Mientras estoy ahí arriba no detecto sus alaridos pero sí vuelve a mi cabeza lo que oí hace unos meses en un barrio humilde al que llegué presentando mi último libro por Andalucía. Acompañé a algunos políticos jóvenes que van uno a uno buscando a los vecinos para preguntarles qué les preocupa, qué les falta, qué están necesitando. Y resulta que lo que pretenden es sencillamente que alguien se haga cargo de un cable que se tambalea o de unos baches tan profundos que cualquier día la tierra los traga y nadie los echará en falta. Problemas municipales: los más cercanos. Resulta que hace tanto que nadie los atiende que el sentimiento de abandono es una forma de gasolina a la que sólo es necesario acariciar con una llamarada. Y la cerilla tiene forma de inflación y sueldos que no alcanzan. ‘Con el bigotes estábamos mejor’, se atrevió a decir uno. Y entonces compruebo allí mismo el milagro de la resurrección. El del bigote vuelve a respirar en una grande y libre a través de discursos encendidos de vírgenes del sur que nacen donde les da la gana y que luego son defenestradas, que aman España como si los demás no supiéramos cómo hacerlo, que sí están con la gente y no como “los de siempre” que se dedican a robar con los impuestos. Y los impuestos en esos labios se convierten en una entelequia indescifrable, como otras transforman la libertad en cerveza en Madrid con la misma legitimidad que Cristo convierte cada domingo en vino el agua. Y así las palabras se pervierten y mientras lo hacen se pudre también nuestra razón para improvisar una forma de desgracia. La que sucede cuando los votantes se entregan al mejor postor y en nombre de la democracia erigimos a hombres en dioses o a mujeres en estatuas. Y voto en mano damos el poder a fantoches que terminan en imágenes apocalípticas como las del asalto al Capitolio y seguimos como si ahí no hubiese pasado nada. Como no pasó nada cuando los alemanes, hartos de pasar hambre, se jugaron su suerte a las manos de un señor que en poco tiempo pensó que por qué no desaparecer a toda esa gente que apenas era carne, que apenas era nada.

Desde ahí arriba no los oigo pero sí siento un temblor en la garganta. Recuerdo que en mi propia tierra tenemos ya al primero con barba acicalada y una remuneración pública muy por encima de sus posibilidades dialécticas. Un vicepresidente instalado como alerta, como ofensiva primera, como estandarte de lo que ocurrirá sólo si dejamos que suceda porque los votantes, por ahora, seguimos siendo el dedo del César. Los responsables de su legitimidad o de su fracaso.

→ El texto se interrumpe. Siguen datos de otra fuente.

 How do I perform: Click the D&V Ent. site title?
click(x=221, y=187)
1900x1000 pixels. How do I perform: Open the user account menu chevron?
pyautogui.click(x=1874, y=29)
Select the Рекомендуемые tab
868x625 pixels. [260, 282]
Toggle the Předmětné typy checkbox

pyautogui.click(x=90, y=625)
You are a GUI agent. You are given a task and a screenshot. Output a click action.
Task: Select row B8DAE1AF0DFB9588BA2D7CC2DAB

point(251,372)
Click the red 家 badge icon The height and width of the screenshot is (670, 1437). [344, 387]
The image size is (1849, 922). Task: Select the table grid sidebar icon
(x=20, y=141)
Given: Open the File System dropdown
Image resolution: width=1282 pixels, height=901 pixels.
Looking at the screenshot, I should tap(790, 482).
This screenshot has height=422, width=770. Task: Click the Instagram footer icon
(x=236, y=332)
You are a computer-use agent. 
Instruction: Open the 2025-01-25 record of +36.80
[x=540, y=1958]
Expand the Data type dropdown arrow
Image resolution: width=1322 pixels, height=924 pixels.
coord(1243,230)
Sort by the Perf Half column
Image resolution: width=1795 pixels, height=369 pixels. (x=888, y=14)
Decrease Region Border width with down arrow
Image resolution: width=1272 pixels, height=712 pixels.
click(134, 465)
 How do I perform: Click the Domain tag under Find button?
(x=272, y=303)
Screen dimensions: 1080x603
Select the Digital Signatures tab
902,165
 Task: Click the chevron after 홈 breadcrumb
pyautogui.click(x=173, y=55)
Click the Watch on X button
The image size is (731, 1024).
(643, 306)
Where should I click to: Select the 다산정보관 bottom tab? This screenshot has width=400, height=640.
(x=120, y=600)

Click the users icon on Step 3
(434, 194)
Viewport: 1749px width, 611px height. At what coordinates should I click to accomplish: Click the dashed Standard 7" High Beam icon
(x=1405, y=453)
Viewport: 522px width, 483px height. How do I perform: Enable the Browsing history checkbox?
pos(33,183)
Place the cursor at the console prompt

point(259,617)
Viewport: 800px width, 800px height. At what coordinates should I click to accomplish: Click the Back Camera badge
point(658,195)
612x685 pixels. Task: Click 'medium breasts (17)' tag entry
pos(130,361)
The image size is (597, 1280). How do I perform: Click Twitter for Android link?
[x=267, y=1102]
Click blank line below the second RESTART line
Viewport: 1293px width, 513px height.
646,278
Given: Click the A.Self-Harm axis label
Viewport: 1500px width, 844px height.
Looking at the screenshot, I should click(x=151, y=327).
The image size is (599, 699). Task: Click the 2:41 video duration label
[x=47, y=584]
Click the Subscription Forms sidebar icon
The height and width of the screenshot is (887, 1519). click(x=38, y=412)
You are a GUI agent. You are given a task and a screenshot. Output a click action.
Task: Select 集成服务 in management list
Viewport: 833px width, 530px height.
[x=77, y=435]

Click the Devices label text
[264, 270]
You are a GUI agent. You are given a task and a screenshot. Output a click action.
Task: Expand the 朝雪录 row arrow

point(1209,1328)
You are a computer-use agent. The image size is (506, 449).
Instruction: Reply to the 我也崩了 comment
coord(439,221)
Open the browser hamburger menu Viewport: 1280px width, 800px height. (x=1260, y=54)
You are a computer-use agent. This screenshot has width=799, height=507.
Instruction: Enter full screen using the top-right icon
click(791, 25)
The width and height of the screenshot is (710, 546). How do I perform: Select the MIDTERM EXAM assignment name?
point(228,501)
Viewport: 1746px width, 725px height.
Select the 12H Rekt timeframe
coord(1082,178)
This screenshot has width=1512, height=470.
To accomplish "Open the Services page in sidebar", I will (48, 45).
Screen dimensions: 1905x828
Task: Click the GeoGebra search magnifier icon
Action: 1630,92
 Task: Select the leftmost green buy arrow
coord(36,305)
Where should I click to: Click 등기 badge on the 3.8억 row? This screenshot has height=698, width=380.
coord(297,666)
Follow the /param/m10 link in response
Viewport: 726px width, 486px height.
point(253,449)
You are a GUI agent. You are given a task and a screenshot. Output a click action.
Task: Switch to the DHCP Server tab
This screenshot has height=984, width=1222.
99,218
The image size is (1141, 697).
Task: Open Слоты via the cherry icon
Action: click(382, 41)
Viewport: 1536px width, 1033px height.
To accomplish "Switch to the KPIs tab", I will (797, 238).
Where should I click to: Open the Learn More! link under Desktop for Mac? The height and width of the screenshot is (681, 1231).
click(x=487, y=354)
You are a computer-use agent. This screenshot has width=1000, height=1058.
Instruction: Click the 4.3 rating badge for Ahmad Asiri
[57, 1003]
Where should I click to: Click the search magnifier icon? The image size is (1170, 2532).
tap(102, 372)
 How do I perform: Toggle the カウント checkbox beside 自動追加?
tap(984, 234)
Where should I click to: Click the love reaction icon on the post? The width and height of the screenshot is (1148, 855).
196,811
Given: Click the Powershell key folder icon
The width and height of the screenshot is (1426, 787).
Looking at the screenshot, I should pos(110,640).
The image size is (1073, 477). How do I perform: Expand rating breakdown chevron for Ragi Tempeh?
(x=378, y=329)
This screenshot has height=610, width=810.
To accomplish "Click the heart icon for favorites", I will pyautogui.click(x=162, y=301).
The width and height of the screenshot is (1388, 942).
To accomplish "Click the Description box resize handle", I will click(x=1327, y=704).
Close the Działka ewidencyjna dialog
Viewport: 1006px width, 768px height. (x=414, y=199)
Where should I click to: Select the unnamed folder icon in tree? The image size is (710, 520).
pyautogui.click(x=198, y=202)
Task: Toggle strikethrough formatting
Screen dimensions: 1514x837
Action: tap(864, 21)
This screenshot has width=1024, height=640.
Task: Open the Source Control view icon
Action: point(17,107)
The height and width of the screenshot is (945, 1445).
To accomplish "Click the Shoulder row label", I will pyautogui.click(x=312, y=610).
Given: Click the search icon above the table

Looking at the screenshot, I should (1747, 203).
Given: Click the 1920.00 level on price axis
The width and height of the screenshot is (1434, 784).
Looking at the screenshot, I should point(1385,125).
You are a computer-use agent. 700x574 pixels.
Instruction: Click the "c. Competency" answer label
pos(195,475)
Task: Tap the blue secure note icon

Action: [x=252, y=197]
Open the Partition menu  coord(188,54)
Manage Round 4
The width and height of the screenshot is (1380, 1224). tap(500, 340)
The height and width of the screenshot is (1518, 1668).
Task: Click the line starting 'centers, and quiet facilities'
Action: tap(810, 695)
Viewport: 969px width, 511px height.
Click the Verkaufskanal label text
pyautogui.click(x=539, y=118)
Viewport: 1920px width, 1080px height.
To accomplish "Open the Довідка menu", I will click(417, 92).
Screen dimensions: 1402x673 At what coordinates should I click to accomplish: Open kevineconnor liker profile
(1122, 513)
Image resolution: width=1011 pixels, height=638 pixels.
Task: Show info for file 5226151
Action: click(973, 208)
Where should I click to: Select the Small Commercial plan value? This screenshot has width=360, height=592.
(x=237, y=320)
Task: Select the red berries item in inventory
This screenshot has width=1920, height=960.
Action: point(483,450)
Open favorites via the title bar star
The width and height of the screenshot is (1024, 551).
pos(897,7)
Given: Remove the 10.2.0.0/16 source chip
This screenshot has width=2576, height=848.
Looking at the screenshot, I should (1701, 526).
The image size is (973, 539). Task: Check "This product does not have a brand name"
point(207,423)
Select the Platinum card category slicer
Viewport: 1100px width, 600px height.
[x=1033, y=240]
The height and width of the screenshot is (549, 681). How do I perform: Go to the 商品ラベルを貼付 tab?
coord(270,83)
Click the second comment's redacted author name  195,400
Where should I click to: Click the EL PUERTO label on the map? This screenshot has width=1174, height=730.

Desde ahí arriba no los oigo, ni los veo, pero empiezo a temer que un día, ese techo a medio hacer de un territorio sometido a olvido sea realmente un refugio donde esconder mi esperanza. Y entonces sí, los siento. Y no sé si soy yo quien tiembla o es el viento el que me ataca. Lo que sí sé es que mi generación tiene el deber de imaginar un nuevo futuro para estas tierras olvidadas y hacerlo desde aquí y dialogando en pie de igualdad con los grandes centros urbanos es una condición necesaria.